New insights on the role of specific residues of HLA molecules in peptide-binding and TCR recognition (31) allowed a much better understanding of the T-cell alloreactive response to mismatched HLA antigens. The concept that specific residues could be essential in allorecognition led to a few clinical studies aimed at demonstrating the predominant role of discrete parts of the incompatible HLA molecules in clinical outcome (24, 32, 33).
Using a random forest statistical analysis 13 amino acid (aa) substitutions in the HLA class I peptide-binding pocket have been reported to be associated with increased mortality at day 100 in low/intermediate risk patients transplanted with HSC from a single HLA class I mismatched donor, with positions 9, 99, 116, and 156 being the most clinically relevant (33). HLA-C mismatch at position 99 was reported to be associated with increased TRM and a C-mismatch at position 116 with increased risk of acute GVHD.

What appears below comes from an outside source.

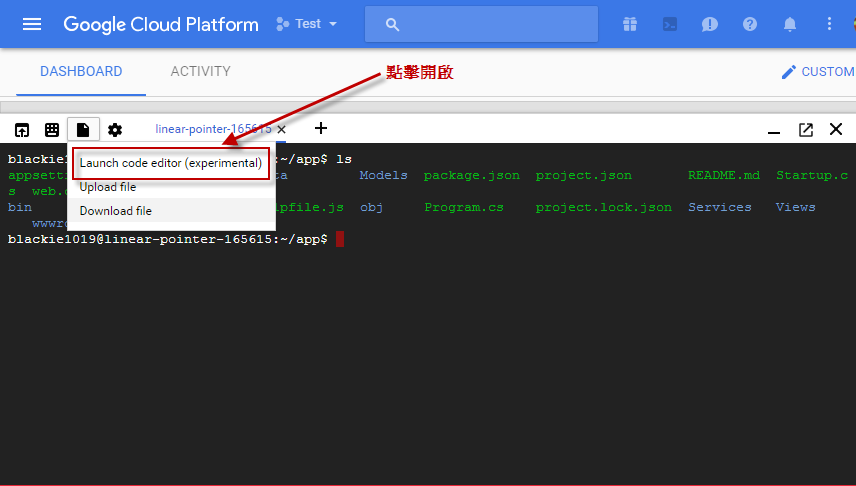Open the help question mark icon
The image size is (856, 486).
coord(750,24)
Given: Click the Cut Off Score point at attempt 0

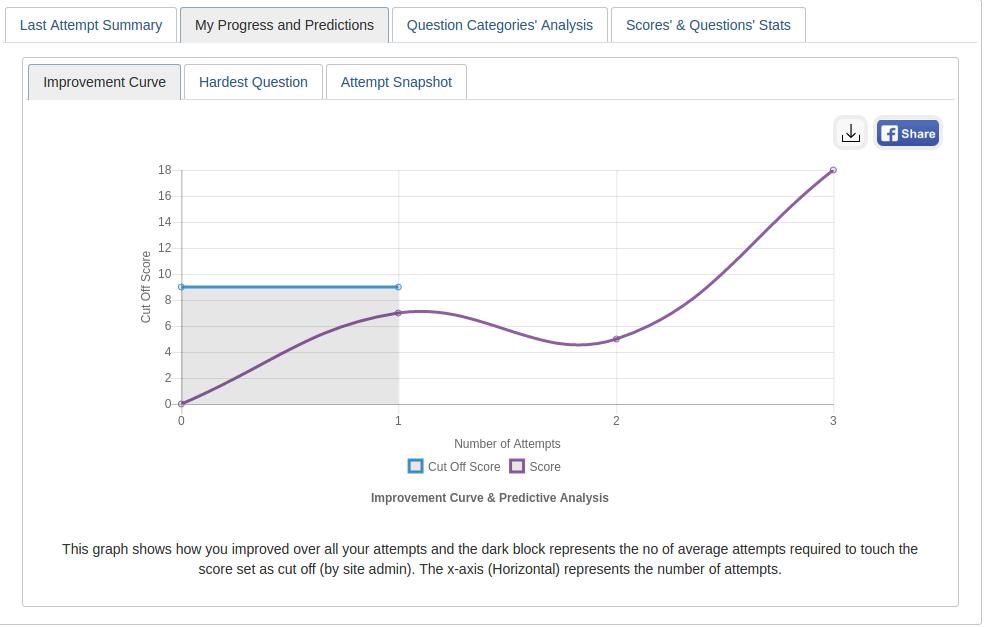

When comparing individual C-mismatches at seven key residues in the peptide-binding site (PBS) that have been reported to be non-permissive substitutions marked differences are observed (Table 3). Strikingly, two of the most frequent mismatches exhibit no (C*03:03–03:04) or only one (C*07:01–07:02) amino acid (aa) difference at positions 9, 97, 99, 116, 152, 156, and 163, whereas all other common mismatches include a substitution at 3–6 positions. Whether this difference may allow classifying HLA-C incompatibilities as permissive/non-permissive, remains to be confirmed. It is however relevant to note that the C*03:03–03:04 mismatch did result in a negative or weakly positive CTL-precursor frequency (CTLpf) analysis (34, 35), and was therefore considered as a potential permissive mismatch. This is supported by a recent large scale study showing that 7/8 matched HSCT patients with a single C*03:03–03:04 mismatch had the same outcome as compared to 8/8 matched patients (13). On the other hand, two of the most frequent C-disparities differed by 5–6 key residues in the peptide-binding pocket: the C*15:02–14:02 mismatch in B51-positive patients and the C*04:01–12:03 mismatch in B35-positive patients. It is tempting to suggest that such mismatches could be considered as non-permissive.
Recognition of HLA-C Incompatibilities by Alloreactive T Cells
In a first small scale study combining DNA typing and in vitro cellular assays such as the CTLpf analysis, the results suggested that HLA-C incompatibilities that were negative in an in vitro CTLpf assay may be of lower clinical relevance (5). It is well documented that single HLA class I allele mismatches, including HLA-C disparities, are efficiently recognized by CTLs (7, 35–42).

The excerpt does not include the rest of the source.